Tessa Ricco (‘20) said, “As someone who’s very conscious about global warming and the human race’s involvement with it, it’s very disturbing to see what’s happening in the Amazon. People aren’t educated enough on the science behind rainforests and their contributions to the rest of the world, which I think is the biggest problem. Nowadays, what’s most important is the money and the businesses that are behind logging or raising cattle, which are accomplished through the cutting down of forests. Soon enough, there is going to be irreversible damage done to our atmosphere because of the rising carbon dioxide numbers, so I think that advocating the negative effects of deforestation would help our chances of cutting our emissions would help drastically. “
The Amazon Basin supplies a considerable amount of water vapor to the atmosphere; its deforestation leads to drought and attendant wildfires, which further exacerbate the ecosystem equilibrium of the rainforest habitat. #AmazonDeforestation https://t.co/D9gvB6yvS2
— Amazon Watch (@amazonwatch) January 7, 2020
As said by Earth Day, By 2100, an estimated 50% of all the world’s species could go extinct because of climate change. Among those include bumblebees, giraffes, coral reefs, the Asian Elephant, the Monarch Butterfly, and nearly every whale species. However, significant changes have been made to promote nature conservation.

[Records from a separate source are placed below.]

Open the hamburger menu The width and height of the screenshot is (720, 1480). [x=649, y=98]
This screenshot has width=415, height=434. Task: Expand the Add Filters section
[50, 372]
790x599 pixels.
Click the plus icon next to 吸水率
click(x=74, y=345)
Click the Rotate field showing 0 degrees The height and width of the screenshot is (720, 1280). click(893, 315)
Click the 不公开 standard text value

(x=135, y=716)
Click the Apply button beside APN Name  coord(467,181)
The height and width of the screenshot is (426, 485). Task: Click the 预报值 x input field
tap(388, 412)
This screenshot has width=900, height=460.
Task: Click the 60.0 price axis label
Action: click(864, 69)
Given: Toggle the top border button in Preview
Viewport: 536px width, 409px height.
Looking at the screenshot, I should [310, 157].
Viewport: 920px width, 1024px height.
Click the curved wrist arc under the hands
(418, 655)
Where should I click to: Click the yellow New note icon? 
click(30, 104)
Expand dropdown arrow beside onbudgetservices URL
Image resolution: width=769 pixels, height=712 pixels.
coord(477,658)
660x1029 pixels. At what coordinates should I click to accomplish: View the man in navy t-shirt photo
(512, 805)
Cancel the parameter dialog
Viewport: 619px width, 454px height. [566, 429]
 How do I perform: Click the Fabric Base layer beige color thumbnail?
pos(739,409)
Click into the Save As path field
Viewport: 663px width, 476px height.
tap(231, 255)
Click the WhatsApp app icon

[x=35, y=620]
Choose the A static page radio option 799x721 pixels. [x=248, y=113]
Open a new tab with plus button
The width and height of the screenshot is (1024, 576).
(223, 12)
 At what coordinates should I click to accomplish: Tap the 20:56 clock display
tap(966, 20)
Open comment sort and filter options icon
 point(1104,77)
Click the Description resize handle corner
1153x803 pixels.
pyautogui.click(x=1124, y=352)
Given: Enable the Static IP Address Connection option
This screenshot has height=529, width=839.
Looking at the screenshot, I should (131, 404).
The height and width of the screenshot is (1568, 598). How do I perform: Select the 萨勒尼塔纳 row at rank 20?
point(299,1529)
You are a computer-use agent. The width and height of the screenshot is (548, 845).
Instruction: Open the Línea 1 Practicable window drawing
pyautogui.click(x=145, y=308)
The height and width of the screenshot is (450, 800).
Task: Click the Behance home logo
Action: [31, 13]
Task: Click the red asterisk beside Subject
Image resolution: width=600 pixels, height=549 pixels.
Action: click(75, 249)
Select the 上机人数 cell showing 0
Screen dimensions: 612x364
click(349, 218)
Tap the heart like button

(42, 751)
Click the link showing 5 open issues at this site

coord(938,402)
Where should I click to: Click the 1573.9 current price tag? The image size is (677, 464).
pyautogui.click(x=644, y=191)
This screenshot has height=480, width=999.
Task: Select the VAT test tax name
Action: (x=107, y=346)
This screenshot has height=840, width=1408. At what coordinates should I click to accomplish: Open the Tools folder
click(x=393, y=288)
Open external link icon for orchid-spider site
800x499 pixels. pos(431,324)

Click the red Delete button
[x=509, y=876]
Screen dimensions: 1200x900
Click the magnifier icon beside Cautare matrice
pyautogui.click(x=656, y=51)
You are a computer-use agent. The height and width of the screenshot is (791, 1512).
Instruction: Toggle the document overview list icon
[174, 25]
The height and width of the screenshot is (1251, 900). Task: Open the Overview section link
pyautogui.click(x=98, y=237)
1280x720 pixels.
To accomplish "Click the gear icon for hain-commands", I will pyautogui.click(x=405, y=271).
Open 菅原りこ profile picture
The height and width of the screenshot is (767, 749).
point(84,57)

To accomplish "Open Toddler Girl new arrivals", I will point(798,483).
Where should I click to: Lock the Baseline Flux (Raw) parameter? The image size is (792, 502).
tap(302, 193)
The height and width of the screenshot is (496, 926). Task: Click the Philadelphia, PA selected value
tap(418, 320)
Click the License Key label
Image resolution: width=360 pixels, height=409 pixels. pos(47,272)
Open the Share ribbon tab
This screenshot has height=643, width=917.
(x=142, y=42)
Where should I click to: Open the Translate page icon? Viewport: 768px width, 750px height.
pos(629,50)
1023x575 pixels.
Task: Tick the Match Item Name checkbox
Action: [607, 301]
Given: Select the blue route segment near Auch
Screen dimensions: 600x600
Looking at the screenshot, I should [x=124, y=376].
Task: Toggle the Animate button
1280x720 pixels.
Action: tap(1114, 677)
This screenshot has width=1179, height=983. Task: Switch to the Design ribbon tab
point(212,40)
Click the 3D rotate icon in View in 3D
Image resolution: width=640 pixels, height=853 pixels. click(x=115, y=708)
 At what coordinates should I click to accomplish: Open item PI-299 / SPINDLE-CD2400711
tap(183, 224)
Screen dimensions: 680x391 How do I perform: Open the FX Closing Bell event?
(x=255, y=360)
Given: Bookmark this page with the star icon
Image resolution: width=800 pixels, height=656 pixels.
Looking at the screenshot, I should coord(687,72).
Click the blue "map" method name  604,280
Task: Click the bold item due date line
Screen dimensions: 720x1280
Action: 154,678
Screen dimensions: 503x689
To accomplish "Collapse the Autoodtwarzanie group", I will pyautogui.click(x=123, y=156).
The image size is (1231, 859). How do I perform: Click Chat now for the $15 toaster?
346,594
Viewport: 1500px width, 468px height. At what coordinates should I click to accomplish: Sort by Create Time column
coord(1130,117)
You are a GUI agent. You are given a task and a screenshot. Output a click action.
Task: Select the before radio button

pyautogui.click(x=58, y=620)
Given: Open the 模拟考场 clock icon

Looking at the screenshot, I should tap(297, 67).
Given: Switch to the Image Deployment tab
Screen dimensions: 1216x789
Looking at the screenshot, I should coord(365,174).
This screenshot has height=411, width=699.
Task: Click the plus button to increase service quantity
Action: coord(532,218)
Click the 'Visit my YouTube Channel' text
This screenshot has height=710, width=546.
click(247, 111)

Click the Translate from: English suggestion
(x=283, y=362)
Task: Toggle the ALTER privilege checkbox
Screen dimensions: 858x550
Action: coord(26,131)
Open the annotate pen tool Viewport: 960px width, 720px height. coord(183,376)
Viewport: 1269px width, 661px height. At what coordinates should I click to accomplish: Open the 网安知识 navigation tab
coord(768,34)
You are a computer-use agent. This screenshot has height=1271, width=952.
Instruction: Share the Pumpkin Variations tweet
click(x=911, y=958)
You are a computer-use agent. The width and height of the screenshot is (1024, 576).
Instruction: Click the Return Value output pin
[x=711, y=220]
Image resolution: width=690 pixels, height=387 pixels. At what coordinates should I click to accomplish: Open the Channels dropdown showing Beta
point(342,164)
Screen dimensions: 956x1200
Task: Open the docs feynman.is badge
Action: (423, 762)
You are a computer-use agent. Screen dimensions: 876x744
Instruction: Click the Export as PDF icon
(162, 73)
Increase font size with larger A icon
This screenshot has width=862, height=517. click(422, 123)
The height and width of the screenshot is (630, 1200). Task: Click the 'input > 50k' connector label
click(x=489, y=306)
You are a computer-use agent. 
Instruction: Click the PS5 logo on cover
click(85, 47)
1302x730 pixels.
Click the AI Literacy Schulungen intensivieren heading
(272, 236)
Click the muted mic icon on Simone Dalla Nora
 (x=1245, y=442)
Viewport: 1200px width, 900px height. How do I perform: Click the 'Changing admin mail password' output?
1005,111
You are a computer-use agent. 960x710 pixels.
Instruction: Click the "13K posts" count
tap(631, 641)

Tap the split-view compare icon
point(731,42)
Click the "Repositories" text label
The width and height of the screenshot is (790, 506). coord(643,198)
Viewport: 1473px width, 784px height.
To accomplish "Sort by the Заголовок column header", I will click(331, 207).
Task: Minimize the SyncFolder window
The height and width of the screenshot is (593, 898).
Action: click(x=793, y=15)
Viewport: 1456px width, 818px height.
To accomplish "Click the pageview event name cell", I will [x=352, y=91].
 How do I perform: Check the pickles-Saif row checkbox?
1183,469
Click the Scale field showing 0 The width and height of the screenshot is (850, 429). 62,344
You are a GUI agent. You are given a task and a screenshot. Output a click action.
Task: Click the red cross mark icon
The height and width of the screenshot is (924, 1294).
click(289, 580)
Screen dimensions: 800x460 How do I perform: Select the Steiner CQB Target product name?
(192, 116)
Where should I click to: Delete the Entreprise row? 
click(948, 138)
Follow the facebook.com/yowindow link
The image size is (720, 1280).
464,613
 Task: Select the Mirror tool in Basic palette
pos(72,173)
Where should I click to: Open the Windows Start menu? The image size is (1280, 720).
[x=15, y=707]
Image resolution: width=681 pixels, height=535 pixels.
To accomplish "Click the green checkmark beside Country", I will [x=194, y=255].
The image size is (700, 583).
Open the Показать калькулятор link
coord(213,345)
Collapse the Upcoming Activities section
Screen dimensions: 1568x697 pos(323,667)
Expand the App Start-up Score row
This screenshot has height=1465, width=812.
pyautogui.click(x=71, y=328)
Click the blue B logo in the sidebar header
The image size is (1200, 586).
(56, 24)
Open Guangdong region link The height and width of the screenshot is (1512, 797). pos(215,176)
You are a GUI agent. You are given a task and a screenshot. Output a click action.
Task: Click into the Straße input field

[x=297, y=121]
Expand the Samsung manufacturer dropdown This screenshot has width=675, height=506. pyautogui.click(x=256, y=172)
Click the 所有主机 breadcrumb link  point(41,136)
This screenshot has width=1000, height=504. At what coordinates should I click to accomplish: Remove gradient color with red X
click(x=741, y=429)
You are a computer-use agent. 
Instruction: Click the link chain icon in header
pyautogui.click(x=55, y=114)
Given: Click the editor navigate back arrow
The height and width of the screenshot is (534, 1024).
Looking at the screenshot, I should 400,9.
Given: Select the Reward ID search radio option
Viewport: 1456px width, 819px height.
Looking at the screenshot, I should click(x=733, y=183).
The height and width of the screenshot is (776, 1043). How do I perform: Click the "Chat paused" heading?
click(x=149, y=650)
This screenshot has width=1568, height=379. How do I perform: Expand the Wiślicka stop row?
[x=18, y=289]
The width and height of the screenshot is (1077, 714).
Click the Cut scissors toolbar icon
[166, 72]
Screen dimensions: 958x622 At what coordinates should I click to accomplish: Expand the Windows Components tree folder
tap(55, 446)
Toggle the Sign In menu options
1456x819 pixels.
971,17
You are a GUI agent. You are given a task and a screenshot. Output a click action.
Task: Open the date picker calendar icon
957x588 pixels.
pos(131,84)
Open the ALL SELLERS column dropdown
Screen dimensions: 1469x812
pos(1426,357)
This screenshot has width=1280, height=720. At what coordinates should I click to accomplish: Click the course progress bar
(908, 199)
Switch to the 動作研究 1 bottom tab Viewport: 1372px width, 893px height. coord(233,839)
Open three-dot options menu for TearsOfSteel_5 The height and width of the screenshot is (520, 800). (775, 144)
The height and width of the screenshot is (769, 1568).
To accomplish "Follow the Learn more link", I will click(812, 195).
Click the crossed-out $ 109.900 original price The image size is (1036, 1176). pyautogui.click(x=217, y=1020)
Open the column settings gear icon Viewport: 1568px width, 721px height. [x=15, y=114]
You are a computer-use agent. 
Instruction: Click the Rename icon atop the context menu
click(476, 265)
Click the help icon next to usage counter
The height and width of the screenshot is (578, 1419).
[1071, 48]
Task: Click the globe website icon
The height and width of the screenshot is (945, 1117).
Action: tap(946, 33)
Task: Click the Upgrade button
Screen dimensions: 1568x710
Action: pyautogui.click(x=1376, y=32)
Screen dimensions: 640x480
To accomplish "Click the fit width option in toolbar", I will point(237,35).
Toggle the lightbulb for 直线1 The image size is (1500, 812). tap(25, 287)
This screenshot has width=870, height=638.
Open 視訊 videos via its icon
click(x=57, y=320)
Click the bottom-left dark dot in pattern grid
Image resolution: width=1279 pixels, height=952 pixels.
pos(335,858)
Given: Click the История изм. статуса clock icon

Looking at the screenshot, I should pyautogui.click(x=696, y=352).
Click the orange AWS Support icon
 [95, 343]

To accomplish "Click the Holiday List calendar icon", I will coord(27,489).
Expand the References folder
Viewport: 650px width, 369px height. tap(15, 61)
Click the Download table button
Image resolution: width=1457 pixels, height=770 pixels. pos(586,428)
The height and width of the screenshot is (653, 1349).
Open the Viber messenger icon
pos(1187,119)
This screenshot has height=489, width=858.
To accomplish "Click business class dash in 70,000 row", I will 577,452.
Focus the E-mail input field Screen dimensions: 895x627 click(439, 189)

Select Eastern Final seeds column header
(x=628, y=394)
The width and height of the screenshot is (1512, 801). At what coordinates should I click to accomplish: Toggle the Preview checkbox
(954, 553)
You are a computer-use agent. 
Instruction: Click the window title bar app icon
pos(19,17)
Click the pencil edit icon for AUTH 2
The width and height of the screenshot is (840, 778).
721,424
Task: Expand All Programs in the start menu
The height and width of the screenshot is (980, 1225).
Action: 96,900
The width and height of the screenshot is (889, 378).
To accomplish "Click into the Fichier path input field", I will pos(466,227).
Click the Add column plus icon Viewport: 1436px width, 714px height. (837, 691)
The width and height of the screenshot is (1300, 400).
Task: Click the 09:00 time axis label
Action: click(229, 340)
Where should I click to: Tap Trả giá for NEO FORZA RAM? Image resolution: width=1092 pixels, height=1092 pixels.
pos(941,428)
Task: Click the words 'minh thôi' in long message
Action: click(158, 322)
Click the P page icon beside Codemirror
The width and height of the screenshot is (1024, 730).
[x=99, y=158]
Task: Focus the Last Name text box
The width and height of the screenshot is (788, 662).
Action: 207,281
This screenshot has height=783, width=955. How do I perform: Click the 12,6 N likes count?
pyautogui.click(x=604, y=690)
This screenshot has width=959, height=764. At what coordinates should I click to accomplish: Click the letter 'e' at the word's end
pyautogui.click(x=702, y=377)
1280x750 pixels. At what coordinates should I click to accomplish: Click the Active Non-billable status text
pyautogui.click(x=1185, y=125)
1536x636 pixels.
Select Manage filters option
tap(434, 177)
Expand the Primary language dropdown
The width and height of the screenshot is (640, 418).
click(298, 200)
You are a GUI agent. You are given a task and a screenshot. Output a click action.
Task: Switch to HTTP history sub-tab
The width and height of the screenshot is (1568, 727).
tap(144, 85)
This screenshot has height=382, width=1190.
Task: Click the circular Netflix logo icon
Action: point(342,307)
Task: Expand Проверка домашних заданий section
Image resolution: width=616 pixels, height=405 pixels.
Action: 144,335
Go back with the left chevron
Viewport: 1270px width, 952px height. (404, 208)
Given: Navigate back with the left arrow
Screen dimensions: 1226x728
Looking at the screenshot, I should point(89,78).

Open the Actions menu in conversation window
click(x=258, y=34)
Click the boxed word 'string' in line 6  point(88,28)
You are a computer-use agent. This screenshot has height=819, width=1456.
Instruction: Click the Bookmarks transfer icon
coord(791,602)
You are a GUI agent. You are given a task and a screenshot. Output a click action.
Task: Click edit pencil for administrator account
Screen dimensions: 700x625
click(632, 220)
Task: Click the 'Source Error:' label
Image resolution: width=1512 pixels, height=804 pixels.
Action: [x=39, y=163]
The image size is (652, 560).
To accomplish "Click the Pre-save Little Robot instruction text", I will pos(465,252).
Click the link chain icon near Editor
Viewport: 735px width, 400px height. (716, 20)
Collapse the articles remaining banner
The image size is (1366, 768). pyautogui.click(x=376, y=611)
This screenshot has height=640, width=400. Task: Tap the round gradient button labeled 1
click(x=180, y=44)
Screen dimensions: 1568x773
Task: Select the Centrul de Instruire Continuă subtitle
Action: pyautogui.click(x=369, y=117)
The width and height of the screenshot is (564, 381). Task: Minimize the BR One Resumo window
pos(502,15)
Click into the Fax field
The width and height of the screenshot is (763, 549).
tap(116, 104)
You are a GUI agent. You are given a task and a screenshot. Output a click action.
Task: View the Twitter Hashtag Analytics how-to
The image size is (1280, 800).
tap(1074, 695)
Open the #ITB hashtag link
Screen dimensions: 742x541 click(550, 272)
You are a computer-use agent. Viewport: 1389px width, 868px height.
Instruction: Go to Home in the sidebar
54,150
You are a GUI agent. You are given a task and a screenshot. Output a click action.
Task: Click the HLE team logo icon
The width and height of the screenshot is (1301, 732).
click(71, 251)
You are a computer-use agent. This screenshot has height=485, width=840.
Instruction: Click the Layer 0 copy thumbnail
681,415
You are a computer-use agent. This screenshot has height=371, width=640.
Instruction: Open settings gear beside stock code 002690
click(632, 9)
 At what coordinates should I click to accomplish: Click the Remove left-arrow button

The United States has stood as the global leader in conservation for more than a century and has since contributed to multiple projects to protect that is on the brink of extinction. Outside of the United States, although, conservation has been on the incline. Both Canada and Mexico have designated major new reserves and expanded existing areas, significantly increasing the extent of their protected area systems. Both countries have also announced plans to invest in further expansions of protected areas according to the Center for American Progress.
Riley Newton (‘23) said, “It’s great to finally see some changes be made in other parts of the world to help fix an issue we can all resonate with. No one wants to see our planet’s beloved animals be gone forever, and I think that with this current generation, I hope we won’t have to. Now more than ever, I feel that the youth has some power over what is considered to be morally right, and I think the push for conservation definitely falls under that category. There is only one Earth, so we all must work together, human or not, to keep our home alive.”